Original Research

The role of business incubators in creating sustainable small and medium enterprises

Lia M.M. Hewitt, Lodewikus J. Janse van Rensburg
The Southern African Journal of Entrepreneurship and Small Business Management | Vol 12, No 1 | a295 | DOI: https://doi.org/10.4102/sajesbm.v12i1.295 | © 2020 Lia M.M. Hewitt, Lodewikus J. Janse van Rensburg | This work is licensed under CC Attribution 4.0
Submitted: 01 November 2019 | Published: 25 August 2020

About the author(s)

Lia M.M. Hewitt, Department of Industrial Psychology and People Management, College of Business and Economics, University of Johannesburg, Johannesburg, South Africa
Lodewikus J. Janse van Rensburg, Department of Business Management, College of Business and Economics, University of Johannesburg, Johannesburg, South Africa


Background: Despite the prevalence of business incubators as platforms through which new ventures can be technically and financially supported, there is controversy on the extent to which a one-size-fits-all approach to business incubator support can be applied to all emerging or existing small and medium enterprises (SMEs).

Aim: To explore the value addition and role of business incubators to assist entrepreneurs to grow their businesses to enable them to become entrepreneurial leaders.

Setting: State of SMEs; Business incubators; the development of entrepreneurs in South Africa.

Method: A literature survey regarding the nature of business incubators was conducted, making use of a convenience sample comprising a pre-published list of 58 business incubators.
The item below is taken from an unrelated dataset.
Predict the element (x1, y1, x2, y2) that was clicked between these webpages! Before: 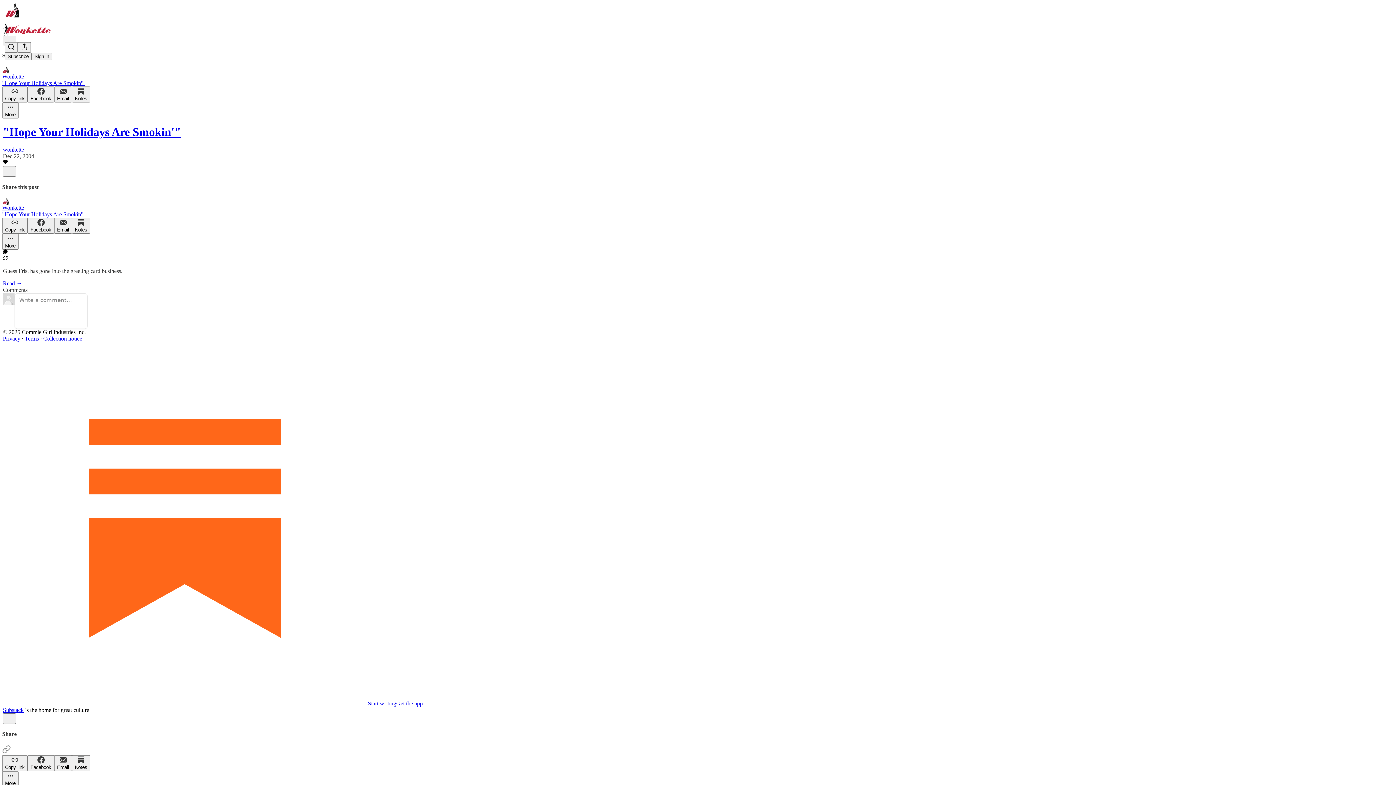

Results: Business incubators see themselves in a position of strength and are not in a true partnership with the incubatee. Most business incubators only support Broad Based Black Economic Empowerment candidates, ignoring the needs and value-add of a diverse SME population. Findings highlighted the conflicting information about the state of SMEs in South Africa, thereby calling for policies to clearly and uniformly report reliable statistics on the status of SMEs to enable more focussed support for SMEs.

Conclusions: Business incubators must clearly conceptualise their own business operating model and articulate their value-add to prospective emerging entrepreneurs. Post COVID-19 it is essential to fast tract the sustainability of SMEs and role clarification and differentiating are two important factors that need to be taken into consideration by both business incubators and entrepreneurs to ensure focussed support and allocation of public and private funding.


business incubators; emerging ventures; business incubator criteria; resources; small and medium enterprises.